Possibly Venice’s most well-known attraction, ‘Piazza di San Marco’ or Saint Mark’s Square is free and absolutely worth a visit. People watch, breathe in the salty air and wind blowing off of the Grand Canal, and admire the square’s epic, gold encrusted church. Built in 828 AD, the ‘Basilica di San Marco’ or Saint Mark’s Church is free to enter. Inside, visitors will find thousands of square meters of gold mosaics and luxurious marble imported from places like Egypt and Syria.
Enter the ‘Basilica di Santa Maria della Salute,’ which is also simply called ‘The Salute’ for free. Sitting directly on the water’s edge, it is a grand seventeenth century Baroque church with a large, impressive dome. Venice’s smaller churches are also free, so do not be afraid to go and have a look inside. If there is music or a sermon happening, stay, sit quietly, and enjoy for a few moments.

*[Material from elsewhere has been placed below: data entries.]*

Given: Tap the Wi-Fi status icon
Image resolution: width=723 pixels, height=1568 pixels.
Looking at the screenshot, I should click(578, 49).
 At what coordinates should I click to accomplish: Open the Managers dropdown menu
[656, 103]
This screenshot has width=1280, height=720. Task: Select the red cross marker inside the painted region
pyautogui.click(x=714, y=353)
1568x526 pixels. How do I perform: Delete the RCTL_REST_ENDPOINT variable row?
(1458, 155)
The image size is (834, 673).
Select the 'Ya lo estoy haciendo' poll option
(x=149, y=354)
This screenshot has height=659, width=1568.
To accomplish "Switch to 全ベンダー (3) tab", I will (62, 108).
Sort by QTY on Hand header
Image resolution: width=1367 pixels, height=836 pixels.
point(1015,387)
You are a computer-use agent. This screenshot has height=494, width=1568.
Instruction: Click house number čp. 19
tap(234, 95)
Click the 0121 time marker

Look out for free entry days to museums and exhibitions, although do not trust anything that seems like a scam. Many of the little art galleries are free to enter. The area of Dorsoduro and the island Guidecca are bursting with contemporary and modern art museums, galleries, and studios. Read Navigating Venice’s Contemporary and Modern Artfor more. Check to see if the Gothic style, sixteenth century, but modernized ‘Palazzo Franchetti,’ has any free historical or art exhibitions.
Every first Sunday of the month, Venice’s state-run museums, such as the ‘Galleria dell’Accademia,’ ‘Palazzo Grimani,’ and ‘Ca’ d’Oro’ are free. Many of these museums are always free for children under the age of eighteen, full-time students, and people with disabilities. There is a reduced price for European Union Citizens from the ages of eighteen to twenty-five and full-time teachers. Visitors must bring relevant documentation for these discounts.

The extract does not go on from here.